On the eve of the 2014 wildland fire season, warehouse shelves at the Northern California Interagency Support Cache were packed with goggles, hand tools and hoses.
Supplies also lined the floors of the cache, ready to be shipped to firefighters throughout northern California as the fire season approached last June.
“More than $7 million worth of materials were stocked as a buffer,” said Mark Garland, cache manager, as the Defense Logistics Agency took over management of those items from the General Services Administration one month before the season started.
While there were hurdles throughout the season, Garland said, working through those problems with DLA assured him that the agency was committed and capable of supporting his cache and the other 10 regional caches in the U.S.
DLA now manages 302 wildland fire items, with DLA Troop Support managing 296 of them. Those items were part of a larger transfer in which DLA assumed management of more than 5,000 items from GSA.
Garland said he was initially apprehensive about the transfer. GSA had been supporting wildland firefighters since 1956, providing equipment primarily to the U.S. Forest Service and the Bureau of Land Management.
Among the hurdles were funding issues for state and local firefighters, as opposed to DLA’s mostly federal customer base, said Lauren Murphy, chief of the Construction and Equipment supply chain’s item planning division. C&E manages the bulk of the agency’s wildland fire items, although all of DLA Troop Support’s five supply chains are providing some support.
These new customers, some of whom are volunteer firefighters in small towns, also had to learn and gain access to ordering through DLA’s systems.
“It was a big change for them, happening at the most critical time of the year,” Murphy said. “We’ve made a lot of progress, but still a ways to go. We want to bring some of DLA’s innovative ways of supporting the military to best support wildland fire customers.”

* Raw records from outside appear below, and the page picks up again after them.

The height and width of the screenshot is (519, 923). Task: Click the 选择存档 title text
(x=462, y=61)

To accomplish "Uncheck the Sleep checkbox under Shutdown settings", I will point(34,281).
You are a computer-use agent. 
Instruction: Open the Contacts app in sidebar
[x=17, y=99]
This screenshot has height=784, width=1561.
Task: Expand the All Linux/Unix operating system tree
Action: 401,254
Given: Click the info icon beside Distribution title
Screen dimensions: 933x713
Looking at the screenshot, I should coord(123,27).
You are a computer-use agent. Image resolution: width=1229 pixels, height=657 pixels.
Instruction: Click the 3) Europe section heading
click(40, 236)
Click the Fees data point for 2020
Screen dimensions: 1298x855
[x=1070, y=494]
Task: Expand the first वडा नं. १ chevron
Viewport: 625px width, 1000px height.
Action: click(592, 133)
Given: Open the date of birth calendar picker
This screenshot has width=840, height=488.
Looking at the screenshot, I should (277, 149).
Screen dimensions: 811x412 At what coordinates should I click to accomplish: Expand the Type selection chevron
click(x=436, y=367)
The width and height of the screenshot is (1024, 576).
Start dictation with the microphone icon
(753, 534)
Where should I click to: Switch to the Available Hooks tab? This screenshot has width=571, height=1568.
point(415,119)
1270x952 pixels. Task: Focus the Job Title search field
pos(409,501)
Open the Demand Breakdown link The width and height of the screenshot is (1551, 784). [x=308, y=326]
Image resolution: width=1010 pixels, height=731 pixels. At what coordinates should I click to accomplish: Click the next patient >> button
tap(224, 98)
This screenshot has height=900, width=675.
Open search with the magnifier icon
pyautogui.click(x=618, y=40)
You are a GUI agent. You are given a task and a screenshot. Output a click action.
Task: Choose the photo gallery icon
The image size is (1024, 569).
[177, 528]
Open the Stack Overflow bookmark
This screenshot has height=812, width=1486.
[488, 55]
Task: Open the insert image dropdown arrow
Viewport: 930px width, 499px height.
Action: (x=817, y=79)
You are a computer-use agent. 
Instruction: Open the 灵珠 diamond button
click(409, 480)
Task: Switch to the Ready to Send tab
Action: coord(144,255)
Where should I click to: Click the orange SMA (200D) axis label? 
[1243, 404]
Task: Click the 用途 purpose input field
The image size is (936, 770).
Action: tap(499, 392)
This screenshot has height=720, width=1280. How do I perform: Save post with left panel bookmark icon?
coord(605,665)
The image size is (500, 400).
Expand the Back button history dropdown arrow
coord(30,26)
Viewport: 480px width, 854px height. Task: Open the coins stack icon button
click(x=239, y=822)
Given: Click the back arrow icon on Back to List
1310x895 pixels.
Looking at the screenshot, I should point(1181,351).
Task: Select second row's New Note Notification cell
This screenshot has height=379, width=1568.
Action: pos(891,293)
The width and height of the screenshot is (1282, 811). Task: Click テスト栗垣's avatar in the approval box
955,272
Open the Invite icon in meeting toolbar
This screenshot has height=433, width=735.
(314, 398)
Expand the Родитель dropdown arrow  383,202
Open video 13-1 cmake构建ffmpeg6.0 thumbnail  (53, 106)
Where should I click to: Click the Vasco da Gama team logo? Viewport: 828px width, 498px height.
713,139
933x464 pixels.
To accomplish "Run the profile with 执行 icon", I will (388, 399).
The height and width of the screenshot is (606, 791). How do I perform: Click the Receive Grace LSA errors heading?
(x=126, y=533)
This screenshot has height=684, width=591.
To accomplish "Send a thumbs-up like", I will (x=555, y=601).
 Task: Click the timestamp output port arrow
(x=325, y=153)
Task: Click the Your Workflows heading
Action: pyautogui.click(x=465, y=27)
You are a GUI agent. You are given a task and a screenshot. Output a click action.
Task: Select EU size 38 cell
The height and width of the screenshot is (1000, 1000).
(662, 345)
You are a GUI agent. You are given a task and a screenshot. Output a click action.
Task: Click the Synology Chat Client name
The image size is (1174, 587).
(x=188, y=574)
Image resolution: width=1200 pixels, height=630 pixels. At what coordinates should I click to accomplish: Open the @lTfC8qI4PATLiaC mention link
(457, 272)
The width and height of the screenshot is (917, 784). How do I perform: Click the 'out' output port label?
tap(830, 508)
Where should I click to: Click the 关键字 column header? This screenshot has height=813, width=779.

By the end of September, more than 49,000 fires burned nearly 4 million acres nationally, according to a report by the Department of the Interior and the Forest Service. Northern California experienced an above-normal fire season due to extended droughts, dry fuels, and wind and lightning events.
DLA Troop Support personnel were made available 24 hours a day, depending on the fire-threat level, and worked through weekends to fill urgent orders for customers, said Lauren O’Dorisio, chief of C&E’s fire and emergency services equipment branch.
During this first fire season, O’Dorisio said that C&E tried to support firefighters as much as possible through existing contracts in the F&ESE tailored support program. Garland said the DLA team has been helpful with the ordering process, especially since most of his cache’s orders are emergency orders. DLA representatives talk daily with fire customers and are involved in weekly cache calls.
Garland said that the presence of seven DLA reps at a December meeting with all of the regional cache managers was reassuring. He was also pleased to host two others at his cache in Redding, California, “where they were able to see how fast things really move.”
As a long term support plan continues to be developed, Garland is confident that the management of wildland firefighting supplies is in good hands.
”Do I think we’ll get there? Absolutely,” Garland said about working with DLA. “I know that DLA wants to support us the best it can and they’ve shown that.”